Let the hand-wringing begin. Furrowed brows are welcome, too. So is head shaking, tsk-tsking and muttering under your breath.
The $24 million quarterback and the coach with a two-year extension have failed miserably in leading Washington’s offense – the team’s clear strength – thus far through the preseason. Instead of resembling one of the league’s most high-powered units, the Skins’ starters have struggled to manage a measly first down. They move the chains as if moving mountains.
Their ineptitude has created mass consternation in some corners and outright panic in others. Doomsdayers see a worst-case scenario materializing with every errant pass and fruitless run. Critics who worried about the loss of offensive coordinator Sean McVay, along with 1,000-yard wideouts Pierre Garcon and DeSean Jackson, are doubling down on fearful forecasts.
Where’s Aaron Rodgers when you need him?
The Green Bay quarterback didn’t stick around long Saturday night – going 6 of 8 for 37 yards and a touchdown on his only drive – but the prescription he wrote for the Packers faithful three years ago could be beneficial around these parts today.
He gave them five letters: R-E-L-A-X. Relax, he said. Everything is going to be OK. The assurance was issued to calm a fidgety fan base after Green Bay’s 1-2 start in 2014. The Packers finished at 12-4 and advanced to the NFC championship game.
At this point, it’s fair to ask if I’ve fallen and bumped my head.
That could be the only logical explanation for comparing Rodgers and the Packers to Cousins and the Skins. One is an eventual Hall of Famer who helms a perennial playoff team. The other is a polarizing fourth-rounder who leads a decidedly dysfunctional franchise.
But Skins fans have good reason to chill out and not get worked up over two exhibition games. First and foremost, it’s the NFL preseason, sports’ greatest atrocity against mankind. Washington’s starting offense could smell sweet as a rose or stink to the high heavens and neither would matter. Nothing that happens on the field can overpower the stench of fake football.
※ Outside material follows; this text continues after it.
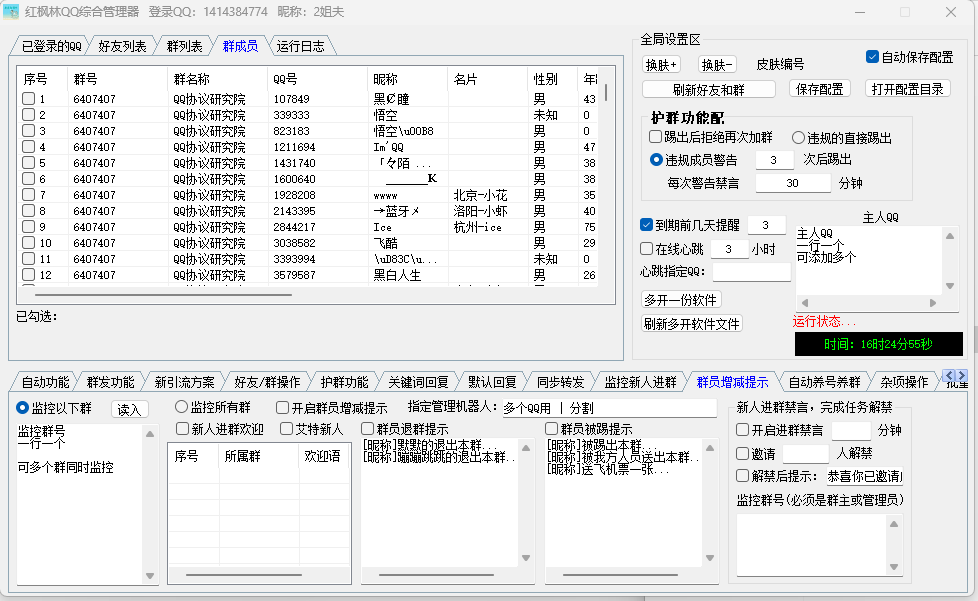This screenshot has height=601, width=978.
Task: Enable 踢出后拒绝再次加群 checkbox
Action: click(x=656, y=137)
NFL exhibitions put the “less” in meaningless, building bridges to nowhere and roads to nothing. The 2008 Detroit Lions were perfect in the preseason (4-0) and perfectly awful when the games counted (0-16). Conversely, the 2006 Indianapolis Colts and 2007 New York Giants each won the Super Bowl after posting 1-3 preseason records.
Besides the inconsequential nature of August football – injuries notwithstanding – there’s more rationale to blow off Washington’s ugly results so far: Frankly, we shouldn’t have expected much.
The Skins were slow starters WITH McVay, Garcon and Jackson. It would be a miracle if the offense didn’t miss a beat without them. A lull in development and lapse in production is only normal.
In three seasons under Gruden, Washington has yet to win its regular-season opener or two of its first three games. We’ve been left to hope for stretch runs like the 6-2 tear to close 2015. There’s great excitement when the team gets hot like that. But stumbling from the gate reduces margin for error, evidenced by the 4-4 mark over the second half of last season.
Now, Terrelle Pryor and Josh Doctson are being worked in at wide receiver as Gruden knocks off rust as a playcaller. The offense would do well to vaguely resemble last year by opening day against Philadelphia. Until then, it doesn’t matter if they gain negative yardage Sunday and no first downs against Cincinnati, the last dress rehearsal for starters.
After all of the above, we still haven’t mentioned the best explanation for Washington’s terrible offensive performance.
Missing your coordinator and top two receivers is bad enough. Missing one of the NFL’s best tight ends makes success more difficult to attain.
Jordan Reed is arguably the most important player outside of Cousins. He’s a luxurious security blanket for the QB, catching 66 passes for 686 yards and six touchdowns in 12 games last year. Without him, the Skins attack is much more blasé; Washington is 2-4 the last two years in regular season games when he doesn’t play.
Reed was recently cleared to practice and should see his first preseason action Sunday. The next time he suits up will be the season opener and it’s unlikely that the offense will have its rhythm with its Pro Bowl tight end by then.
Looking at the schedule’s early portion, this season is shaping up as another 1-2 or 2-2 start. That’s probably where the team was destined to be regardless, whether Cousins & Co. were on fire this preseason or played as if stuck in snow.
As Rodgers would say: “Relax.”
There’ll be enough to worry about for real before long.